Saturday, October 26, 2013

FALLING ON A SATURDAY


FALLING ON A SATURDAY
   I spent the whole Saturday thinking of what to write on but as the day came to an end something came up its quite personal and something I can really relate to. Hopefully there is one or two of you that can relate to any of these situations. Enjoy
   Its Saturday night, I’ve had a really long and tiring day, meetings in the church, home cleaning, weekly shopping, cooking, youth group meeting, choir practice, name I’m so exhausted finally I get into my room and its time to get my dress ready for church, when the head ache comes, it’s not the normal type of headache it’s the one that comes whenever I’m overworked, tired or in need of a quick fix. I know what would fix it, the very thing that keeps getting me into trouble with everyone and even with God- the bottle. I know it’s wrong but for now it’s necessary I need it if I’m going to get anything done- and I need to get a lot of things done. So here is what I’d do I’ll take just a cup of vodka but I’ll dilute it  so its effect won’t be all that strong on me, I rummage through my trunk sure that somehow I’ve still got at least a bottle down there, I find it anyway and start to drink it, after the first cup I feel my nerves begin to relax when my eyes drift aimlessly around my room and catches my bible on my dresser and the guilt of what I had just done comes strongly and is about to choke me I pick up the bottle of vodka run to the bathroom and pour it away, I move back into my room throw myself on the bed and cover my head with my pillow, hoping I’ll wake up tomorrow and realize that it was all something from a horrible dream, that the mouth that is supposed to sing for Christ tomorrow didn’t just have a quick fix, a quick  minutes of weakness, but he truth hits me square even as I try to force sleep to come, I JUST DID IT AGAIN.
   Its Saturday night, I’ve had a really long and tiring day, meetings in the church, home cleaning, weekly shopping, cooking, youth group meeting, choir practice, name I’m so exhausted finally I get into my room and its time to get my dress ready for church, when the head ache comes, it’s not the normal type of headache it’s the one that comes whenever I’m overworked, tired or in need of a quick fix. I know what would fix it, the very thing that keeps getting me into trouble with everyone and even with God- PORNOGRAPHY, its just going to give me a quick orgasm without necessarily committing the grave sin of fornication, next to my bed is my laptop there is free wifi so I sieze the opportunity to quickly fix myself I sit on my bed and turn on my laptop thinking to myself “I shouldn’t be doing this and saying lord I’m sorry” but I do it anyway it’s a 9 minutes video but 5 minutes into the video I hit my peak and as I feel myself relax so does the guilt wash over me, I quickly click the ’X’ button on the top right side of the screen, shut down my laptop and run into the shower wishing I could somehow wash the whole thing out nothing happens in the shower, I run out and throw myself under my comforter, hoping that somehow I’ll wake up and it would turn out to e something from a horror nightmare, but no its not, the truth is I DID IT AGAIN.

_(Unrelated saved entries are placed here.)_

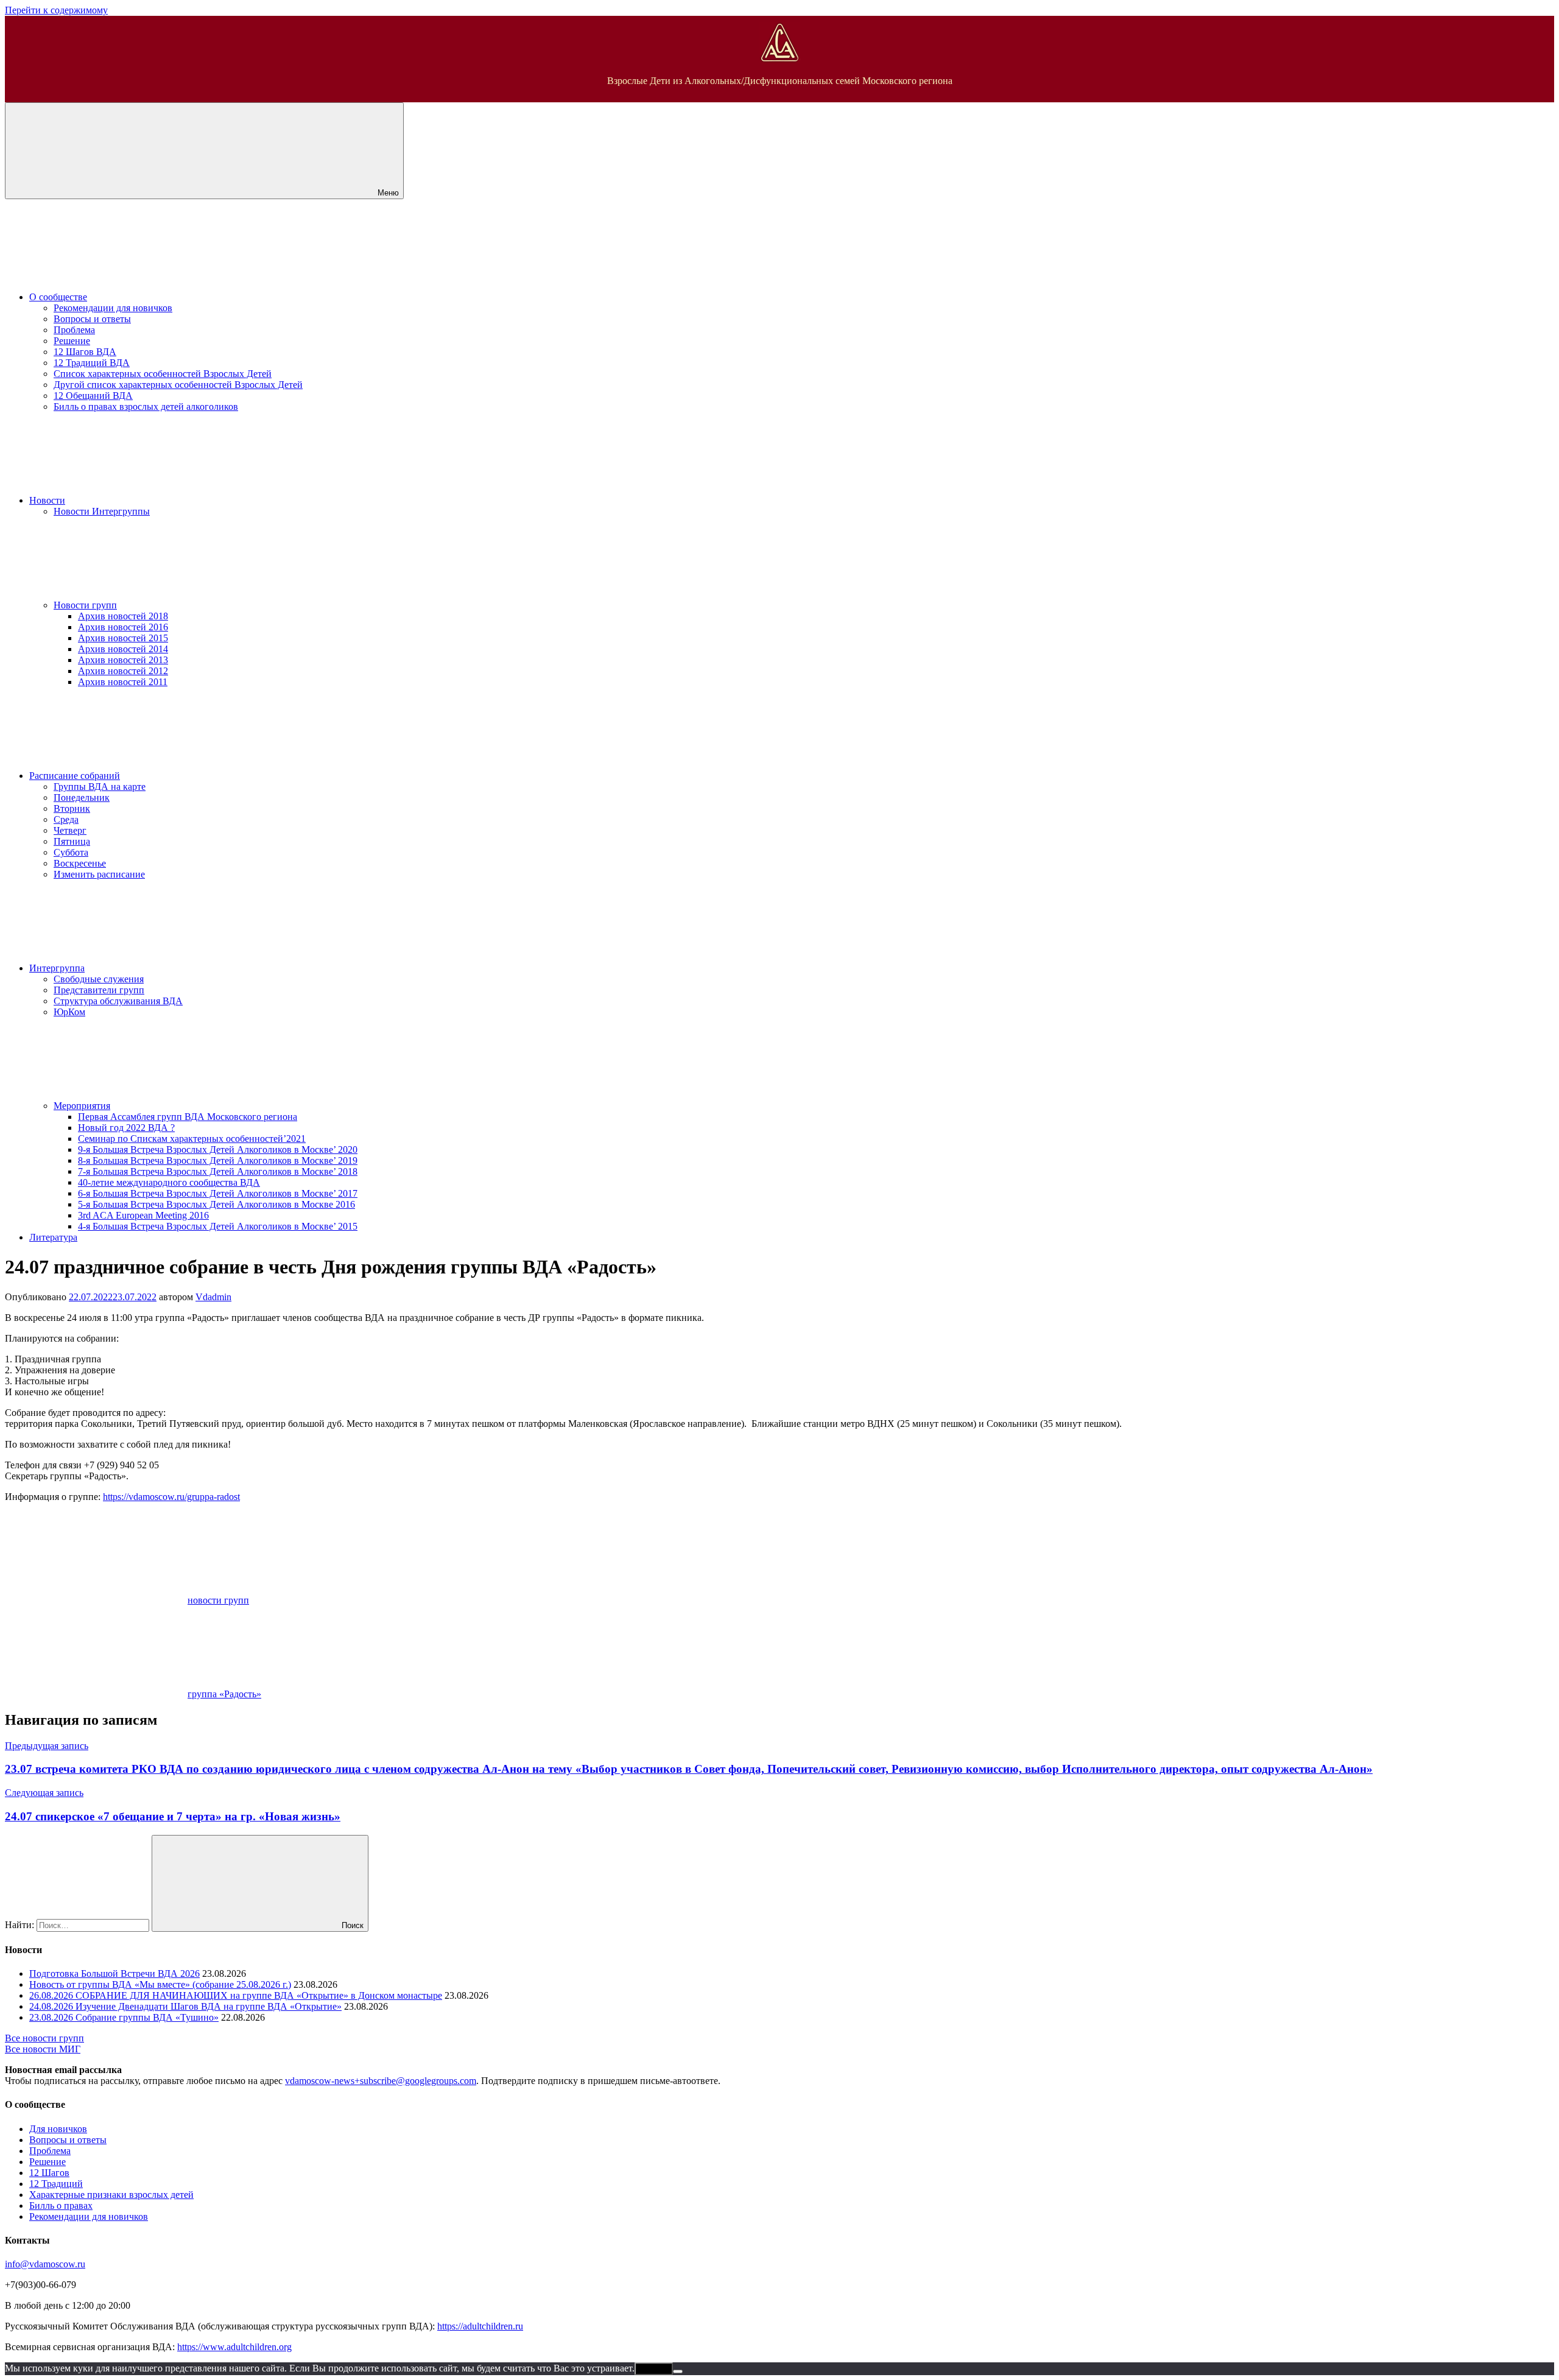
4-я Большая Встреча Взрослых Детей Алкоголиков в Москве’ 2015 (217, 1226)
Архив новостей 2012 (123, 671)
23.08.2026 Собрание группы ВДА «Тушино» (124, 2017)
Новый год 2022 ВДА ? (126, 1127)
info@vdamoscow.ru (45, 2264)
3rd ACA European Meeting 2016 (143, 1215)
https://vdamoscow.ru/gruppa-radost (171, 1496)
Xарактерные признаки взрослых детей (111, 2194)
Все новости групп (44, 2038)
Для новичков (58, 2129)
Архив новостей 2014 (123, 649)
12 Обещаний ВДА (93, 395)
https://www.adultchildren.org (234, 2347)
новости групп (218, 1600)
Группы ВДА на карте (100, 786)
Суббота (71, 852)
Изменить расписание (99, 874)
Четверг (70, 830)
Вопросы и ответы (92, 319)
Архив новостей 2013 (123, 660)
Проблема (74, 330)
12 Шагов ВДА (85, 352)
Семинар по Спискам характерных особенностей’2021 (192, 1138)
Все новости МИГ (42, 2049)
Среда (66, 819)
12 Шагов (49, 2172)
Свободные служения (99, 979)
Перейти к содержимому (56, 10)
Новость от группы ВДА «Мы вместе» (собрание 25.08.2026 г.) (160, 1984)
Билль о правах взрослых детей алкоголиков (146, 406)
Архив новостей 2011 (122, 682)
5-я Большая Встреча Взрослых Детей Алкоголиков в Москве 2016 (216, 1204)
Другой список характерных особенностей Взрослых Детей (178, 384)
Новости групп (85, 605)
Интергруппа (57, 968)
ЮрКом (69, 1012)
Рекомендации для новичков (113, 308)
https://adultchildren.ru (480, 2326)
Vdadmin (213, 1297)
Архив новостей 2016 (123, 627)
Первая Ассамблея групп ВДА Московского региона (187, 1116)
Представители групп (99, 990)
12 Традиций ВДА (92, 362)
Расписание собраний (74, 775)
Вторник (72, 808)
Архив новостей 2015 (123, 638)
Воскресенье (80, 863)
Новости (47, 500)
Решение (72, 341)
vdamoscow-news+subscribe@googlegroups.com (380, 2080)
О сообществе (58, 297)
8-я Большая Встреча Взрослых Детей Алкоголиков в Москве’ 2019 (217, 1160)
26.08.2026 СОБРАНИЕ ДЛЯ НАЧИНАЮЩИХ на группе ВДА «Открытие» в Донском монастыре (235, 1995)
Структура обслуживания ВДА (118, 1001)
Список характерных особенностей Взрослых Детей (163, 373)
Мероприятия (82, 1105)
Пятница (72, 841)
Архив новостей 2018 (123, 616)
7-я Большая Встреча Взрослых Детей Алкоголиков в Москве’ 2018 (217, 1171)
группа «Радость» (224, 1694)
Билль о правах (61, 2205)
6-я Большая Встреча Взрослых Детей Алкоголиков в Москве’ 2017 (217, 1193)
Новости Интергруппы (102, 511)
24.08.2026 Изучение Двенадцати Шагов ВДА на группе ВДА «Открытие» (185, 2006)
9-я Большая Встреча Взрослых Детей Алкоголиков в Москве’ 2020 (217, 1149)
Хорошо (653, 2368)
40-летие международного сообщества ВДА (169, 1182)
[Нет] (678, 2371)
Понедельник (82, 797)
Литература (53, 1237)
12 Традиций (56, 2183)
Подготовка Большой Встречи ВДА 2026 (114, 1973)
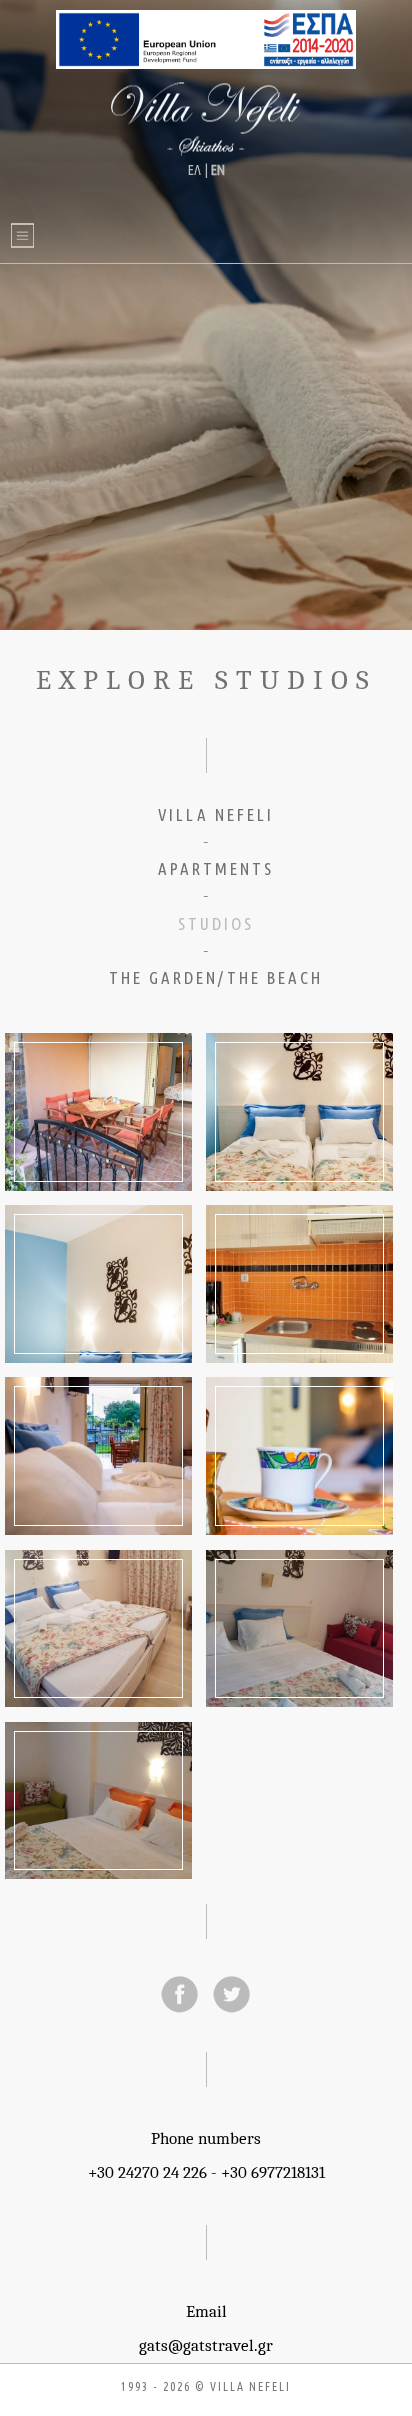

    A lot of people can relate to similar circumstances might not be exactly either of the above scenarios but similar, I know the feeling of falling on a Saturday all too well to deny it exists at all, we all fall into sin once in a while but falling on a Saturday night is just so different it’s just so………………I’m really at a loss for words to explain the feeling I mean I’ve done wrong stuff every other day felt guilty and pleaded for mercy and felt okay but for Saturday it just different. But here is what I’ve realized i can choose to go to church the next day and lift up holy hands like nothing ever happened while guilt eats up at me, or i can choose to go in all brokenness to the one who can fix it all and let him fix me and cover me in his grace and give me strength to resist next time. The choice really is our but trust me the second option is better because ignoring it won’t make it go anyway.
   Have a fulfilled Sunday and just embrace his grace.